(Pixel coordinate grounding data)

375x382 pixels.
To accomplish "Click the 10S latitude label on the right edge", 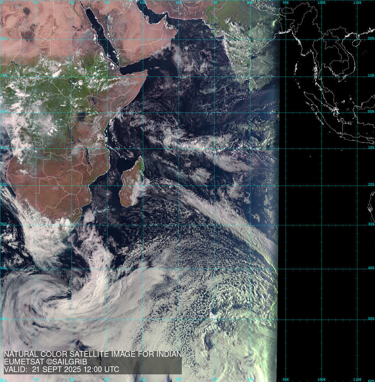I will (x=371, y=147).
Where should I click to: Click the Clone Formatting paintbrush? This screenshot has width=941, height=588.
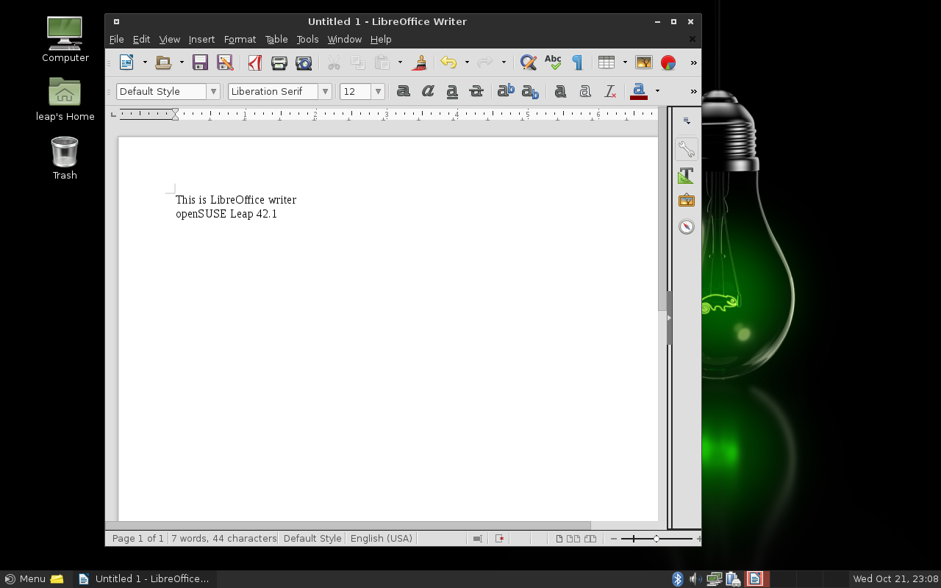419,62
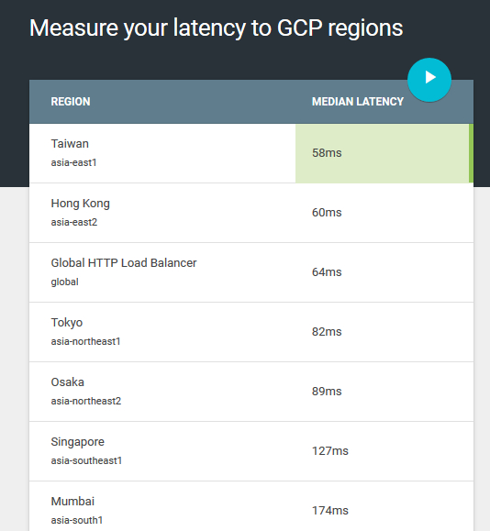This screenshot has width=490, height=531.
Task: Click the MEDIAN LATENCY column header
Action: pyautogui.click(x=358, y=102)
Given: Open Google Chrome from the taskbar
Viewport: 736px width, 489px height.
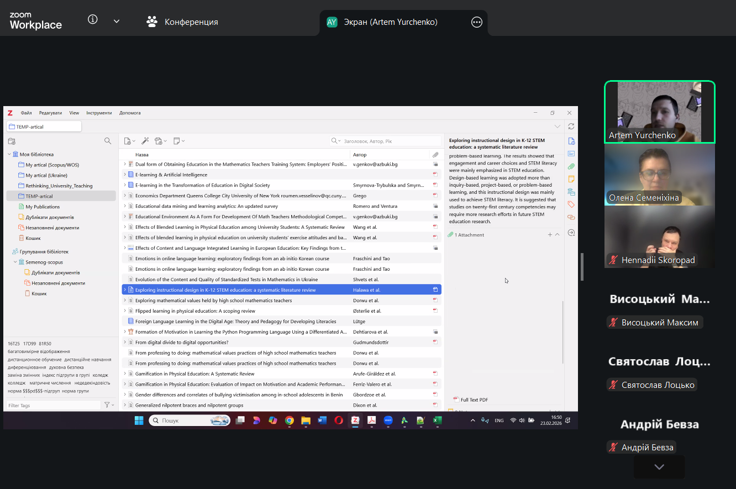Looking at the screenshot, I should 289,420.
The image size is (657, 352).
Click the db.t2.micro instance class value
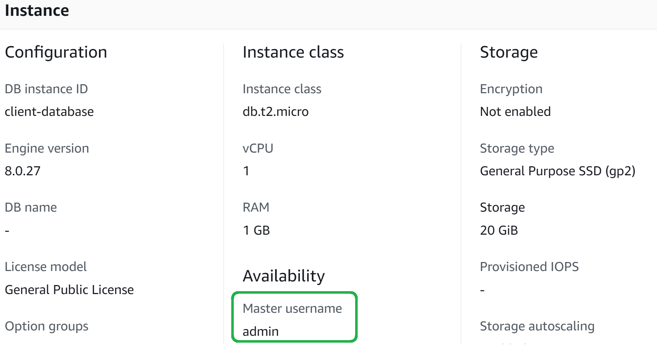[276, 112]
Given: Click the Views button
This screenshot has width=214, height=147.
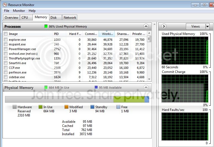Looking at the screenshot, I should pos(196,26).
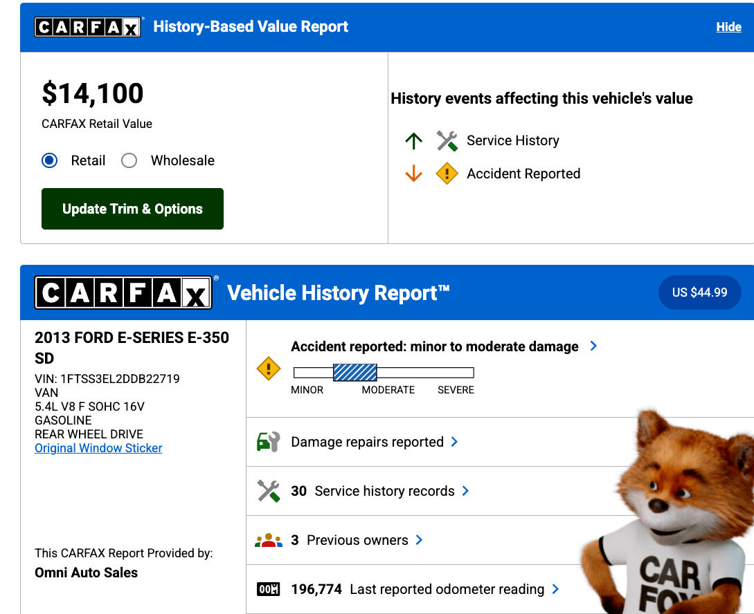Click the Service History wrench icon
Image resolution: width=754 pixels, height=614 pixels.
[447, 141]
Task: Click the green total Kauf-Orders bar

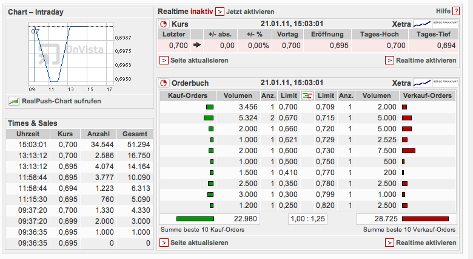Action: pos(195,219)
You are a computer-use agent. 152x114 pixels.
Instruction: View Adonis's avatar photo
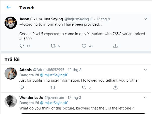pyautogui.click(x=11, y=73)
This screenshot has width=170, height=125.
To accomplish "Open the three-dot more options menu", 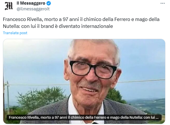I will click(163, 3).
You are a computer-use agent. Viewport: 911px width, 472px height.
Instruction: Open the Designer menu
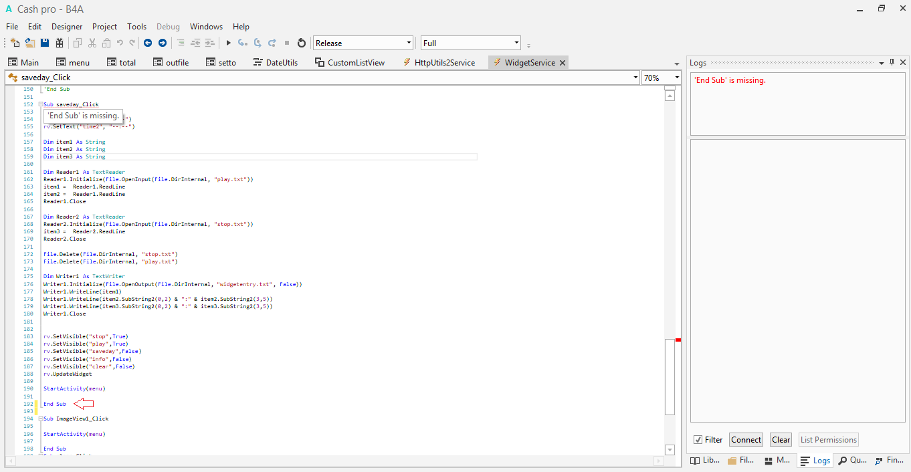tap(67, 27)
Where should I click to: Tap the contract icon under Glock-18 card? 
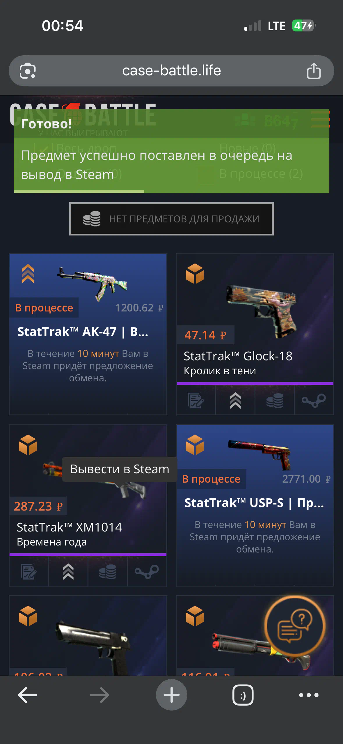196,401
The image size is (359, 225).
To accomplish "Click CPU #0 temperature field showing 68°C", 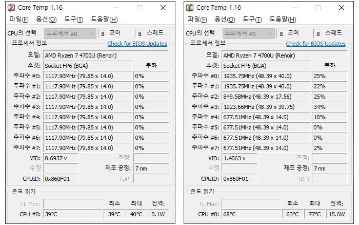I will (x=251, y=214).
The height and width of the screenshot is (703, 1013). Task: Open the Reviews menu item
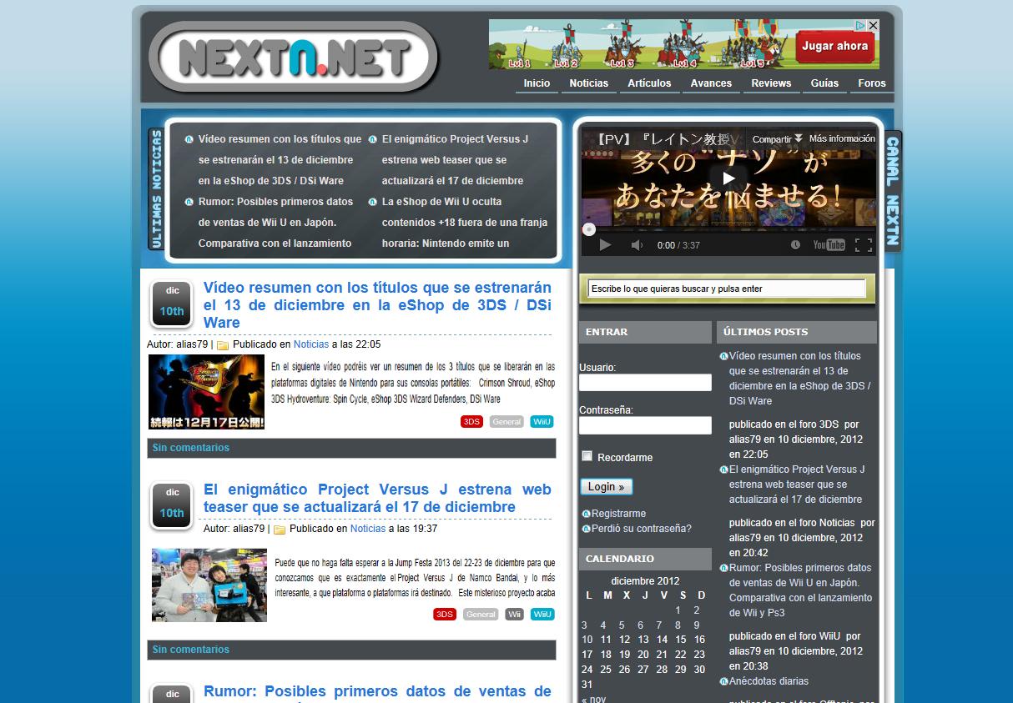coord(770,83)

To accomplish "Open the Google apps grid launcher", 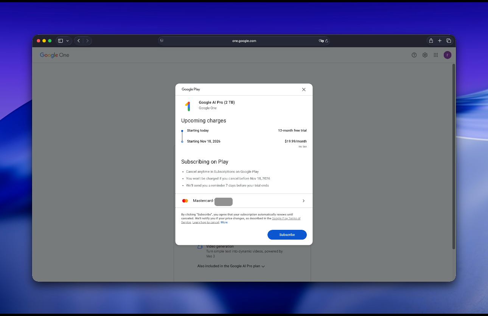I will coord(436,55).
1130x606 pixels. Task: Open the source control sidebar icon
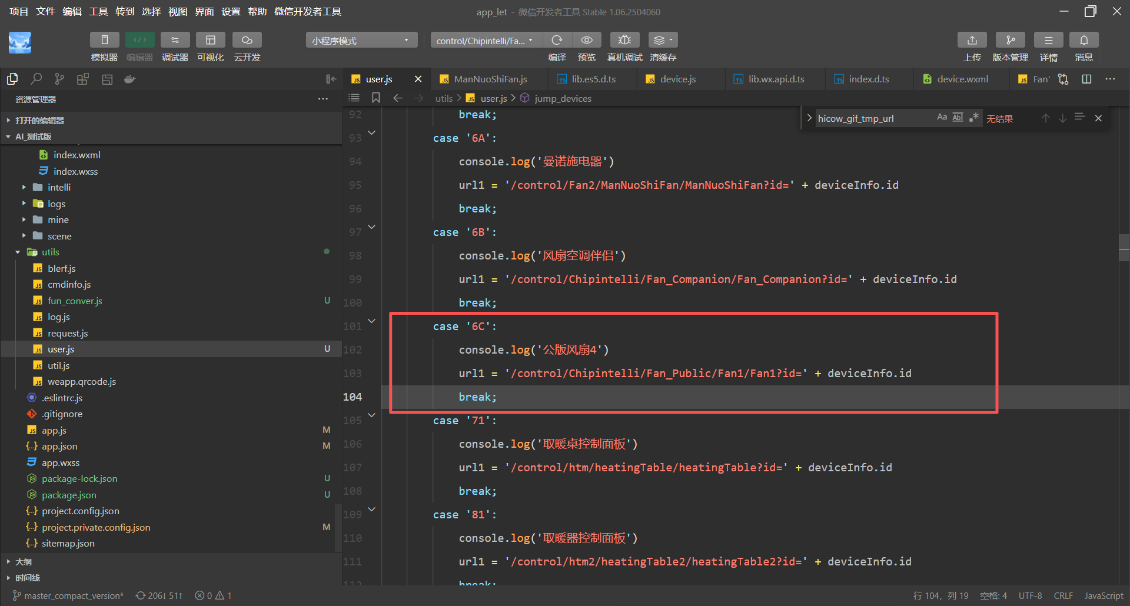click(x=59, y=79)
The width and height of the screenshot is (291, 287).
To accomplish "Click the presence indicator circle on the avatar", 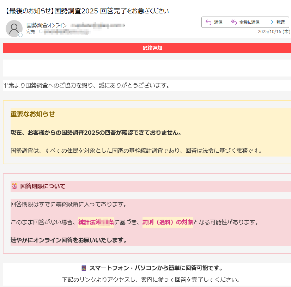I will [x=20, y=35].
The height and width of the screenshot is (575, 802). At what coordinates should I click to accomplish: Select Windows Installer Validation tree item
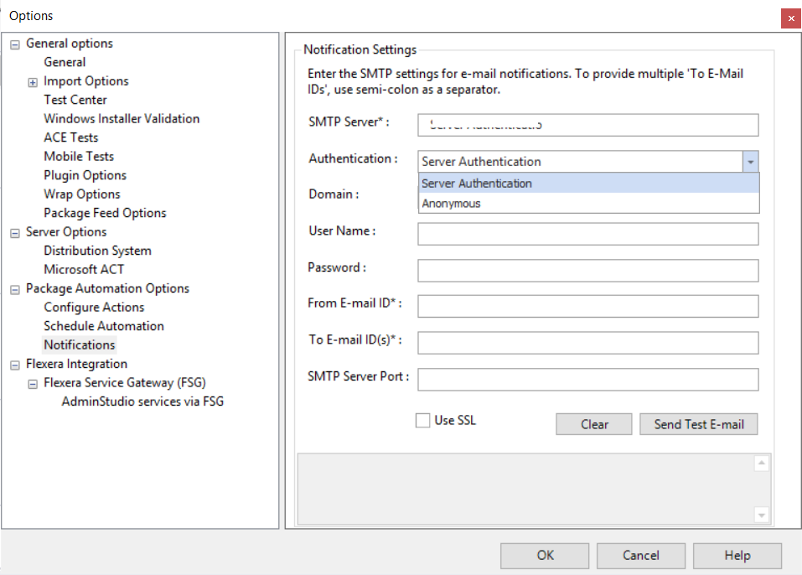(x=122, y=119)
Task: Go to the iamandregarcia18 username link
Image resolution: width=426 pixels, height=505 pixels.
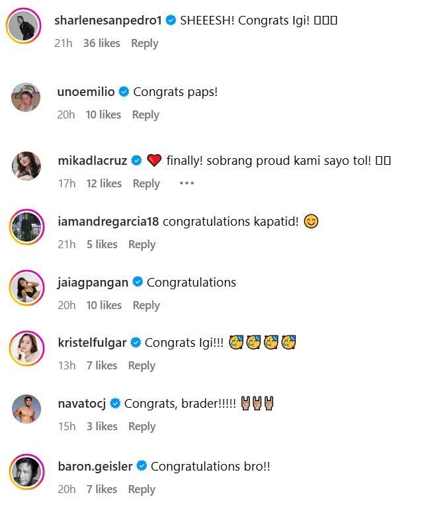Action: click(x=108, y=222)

(What this task involves) Copy every line of the data above in which the string "computer" appears.

(Answer)
You are a computer-use agent. 152x114 pixels.
You are a computer-use agent. Viewport: 911px width, 472px height.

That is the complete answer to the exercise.